Since these simplifications only apply to a subset of all possible predicates, you need to check whether a predicate is actually of a supported form before creating the simplified version. See the class documentations for more details. Once you have obtained a simplified predicate, its components can be accessed in a more straightforward way:

In [22]: simple_filters = pb.qal.SimpleFilter.wrap_all(query.predicates().filters())

In [23]: filter_pred = pb.util.collections.get_any(simple_filters)

In [24]: filter_pred.column
Out[24]: ColumnReference(name='acceptedanswerid', table=TableReference(full_name='posts', alias='p', virtual=False, schema=''))

In [25]: filter_pred.operation
Out[25]: <LogicalOperator.Greater: '>'>

In [26]: filter_pred.value
Out[26]: 0

In [27]: simple_joins = pb.qal.SimpleJoin.wrap_all(query.predicates().joins())

In [28]: join_pred = pb.util.simplify(simple_joins)

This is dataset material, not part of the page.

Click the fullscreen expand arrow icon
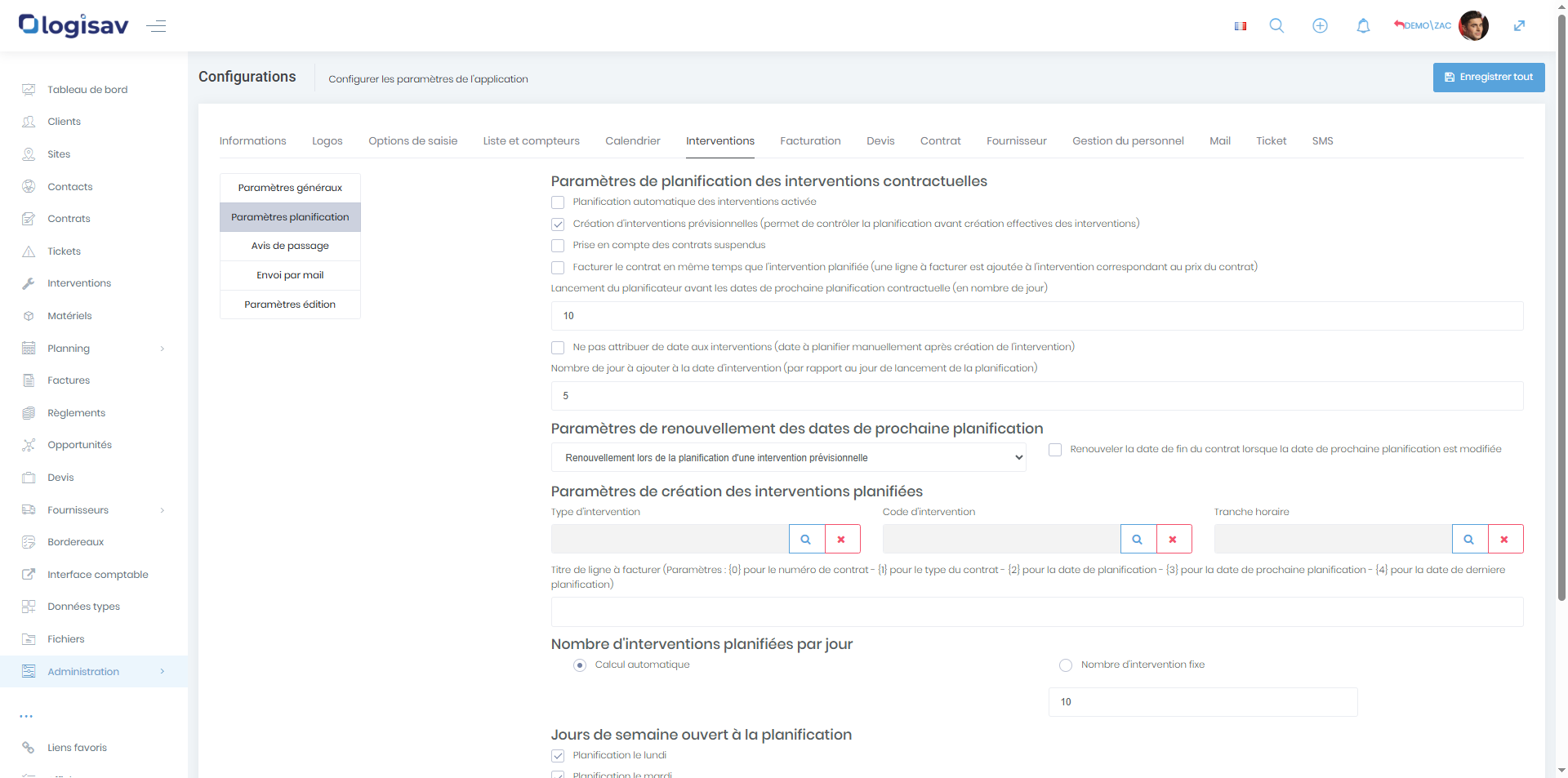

In [29]: join_pred.lhs, join_pred.rhs
Out[29]: 
(ColumnReference(name='id', table=TableReference(full_name='users', alias='u', virtual=False, schema='')),
 ColumnReference(name='owneruserid', table=TableReference(full_name='posts', alias='p', virtual=False, schema='')))

Compare this output to the listing of the full AST above.

Attention

QueryPredicates also has a convenience method simplify() that returns simplified version of all predicates that can actually be simplified. However, if some predicates are more complicated than the simplification can handle, these are silently dropped form the result. Never forget to check all_simple() first to be sure you don’t lose any important predicates!

Many query optimizers derive equivalence classes from the query predicates to detect more worthwhile joins that are not explicitly listed in the query. You can do the same (currently somewhat clunkily) by adding all predicates that can be derived from equivalence classes to the query. Use determine_join_equivalence_classes() and generate_predicates_for_equivalence_classes() or the shorthand transformation add_ec_predicates().

DML and DDL queries#

Sadly, the SqlQuery abstraction is currently limited to plain SELECT queries. Since large portions of the code base rely on this assumption, it is unlikely to change in the future. This also applies to queries with set operations such as UNION or INTERSECT. These are handled by a dedicated SetQuery. See the class documentations for more details on how to use them.

If, at some point in the future, PostBOUND has proper support for DML or DDL queries, these will properly be represented by separate query classes similar to the SetQuery. To make clear that API functions can work with queries beyond plain SELECT, we use the SqlStatement. If you only want SELECT queries but are fine with set operations, use SelectStatement.

Relational algebra#

PostBOUND also provides a simple version of relational algebra. Check out the postbound.relalg module for more details. In short, use parse_relalg() to convert an SqlQuery to an equivalent tree of RelNode instances.

Note

The relational algebra is currently not integrated with the optimization pipelines. Instead, you can use it internalliy within the different optimization stages when calculating the query plan.